NOTE: To get the API to actually send messages to the gpu queue, you'll need to update the useWhisperX property in config.ts - either by hard coding it or modifying the value in parameter store.

Emulating a production deployment

Occasionally you will want to develop something which relies on the specific ways we deploy into production.

When in development we run two web servers, the client nextjs dev server has features like autoreloading on changes and it proxies to the api express server.

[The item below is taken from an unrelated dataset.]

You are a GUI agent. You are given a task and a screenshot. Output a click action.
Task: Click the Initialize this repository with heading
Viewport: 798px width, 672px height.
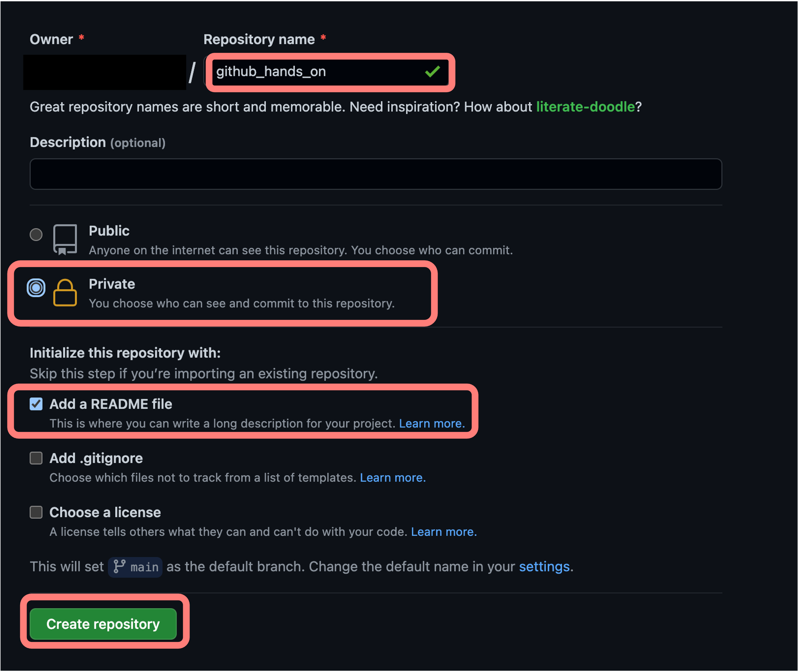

In production we only run an express server which serves the client bundle whenever you hit a non-API endpoint. This is so that the clientside can handle routing for non-api endpoints.

If you are writing something that depends specifically on interactions between the API sever and the frontend you may want to check it works in production. First you need to update the config value of rootUrl to https://api.transcribe.local.dev-gutools.co.uk and then run npm run emulate-prod-locally. This will trigger a build and have your express web server provide the frontend bundle, rather than the nextjs server.

Then you can test the app using https://api.transcribe.local.dev-gutools.co.uk

Purging local queue

If you change the structure of messages on the queue you'll probably want to purge all local messages. There's a script for that!

./scripts/purge-local-queue.sh

Whisper engine

This project currently makes use of both https://github.com/m-bain/whisperX and https://github.com/ggerganov/whisper.cpp WhisperX needs to run on a GPU instance with Nvidia Cuda drivers and a mountain of python dependencies installed. To improve transcript performance, these are baked into the AMI used for the transcription workers - see these prs for further details:

Currently we are trialling whisperx, with the hope of improved performance and speaker diarization support. There is an intention, assuming whisperx has satisfactory performance, cost and transcript quality, to remove whisper.cpp, thereby significantly simplifying our current infrastructure and the worker app.